Massacre survivor and Jardwadjali woman who assisted in an expedition of Thomas Mitchell

Maggie of the Wando (c.1810 – 1853) was a Jardwadjali woman from around the area now known as Casterton, Victoria in south-east Australia. She was the first of her people to encounter the explorer Thomas Mitchell, and assisted him by guiding his expedition through her country, giving him the names of geographical sites such as the Wando River and the Wannon River.

==Early life==
Nothing is known of Maggie's early life except that she was probably born on Jardwadjali country sometime around 1810. Her traditional name is unknown and she was simply called by the British colonists as either 'Maggie' or the woman 'of the Wando'.

==Encounter with Thomas Mitchell==
In August 1836, Mitchell with his large expedition which had set out from central New South Wales to find suitable land for colonisation, was travelling south along the upper reaches of a waterway he had named the Glenelg River.

He described the landscape as:

"an open grassy country, extending as far as we could see, the hills round and smooth as a carpet, the meadows broad and either green as an emerald or of a rich golden colour from the abundance, as we soon afterwards found, of a little ranunculus-like flower"

The flowers were the large cultivated areas of murnong used by the Indigenous people of the region as their staple source of starch.

Mitchell soon spotted a woman with her child harvesting murnong and approached her, wanting to gain knowledge of the indigenous names of the nearby localities.

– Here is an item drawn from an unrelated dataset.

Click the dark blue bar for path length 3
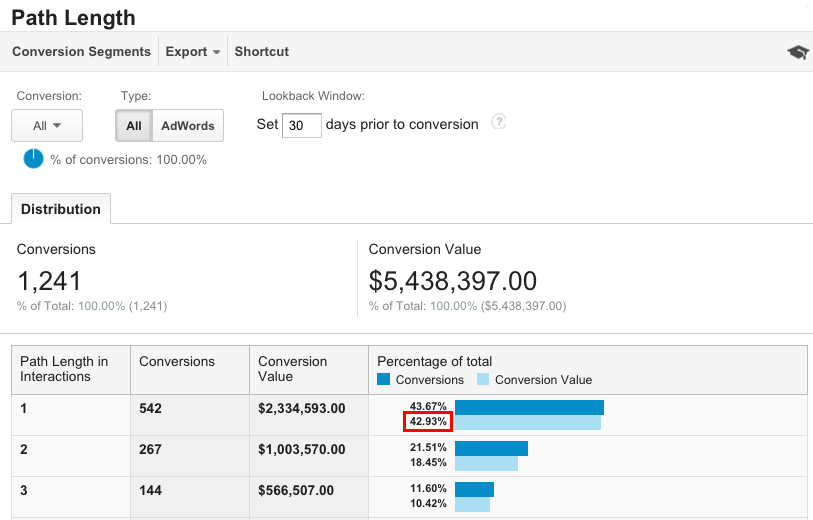 click(474, 489)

After the initial apprehension of seeing white men and horses for the first time, the woman (who later became known as Maggie of the Wando) became calm and was able to converse with several Wiradjuri guides that Mitchell had acquired during his journey. These guides included the woman Turandurey and the man Piper, and they were able to understand Maggie perfectly, indicating perhaps a strong similarity between the Wiradjuri language and the Jardwadjali language.

The basket-work that Maggie was using to carry firewood and murnong, as well as her kangaroo fur lined reed mats that supported her child on her back attracted interest as they had not been encountered before by either the British or the Wiradjuri explorers.

Maggie then guided Mitchell along the Glenelg River which she named as the Temiangandgeen or Nangeela, and then on to the Wando River where she parted from Mitchell's expedition as he headed to the Wannon River.

==Surviving British colonisation==
Four years later, in 1840, British colonists arrived in a rapid wave to take up the "delightful" land described by Mitchell for the grazing of sheep and cattle. Scottish pastoralist John Robertson took up Wando Vale station, where he met Maggie fishing for freshwater mussels in a waterhole.

The Whyte brothers also established a sheep station upon Jardwadjali land near Wando Vale which was named Konongwootong. Within weeks, the brothers conducted a large punitive expedition against the Jardwadjali people after the taking of some sheep. They cornered a group of the local people in some scrub and proceeded to massacre around 50 Jardwadjali men at a place later called Fighting Hills. Some records say the women and children were chased away, while others state a number were killed during the massacre.

Nearly all of Maggie's male relatives were killed during this massacre. Maggie survived but it is unclear if the male child she was observed carrying during the earlier encounter with Mitchell was killed or not.

Throughout the earlier 1840s, the Jardwadjali people suffered further massacres at the hands of colonists and the Native Police. However, Maggie managed to survive this period of genocide.

==Death and legacy==
Maggie died in 1853 at an unknown location in the Wando River district. She was around 43 years of age upon her death and had suffered terribly from rheumatism prior to her passing.

A portrait of Maggie and her infant son drawn by Thomas Mitchell was published in his book Three Expeditions into the interior of Eastern Australia.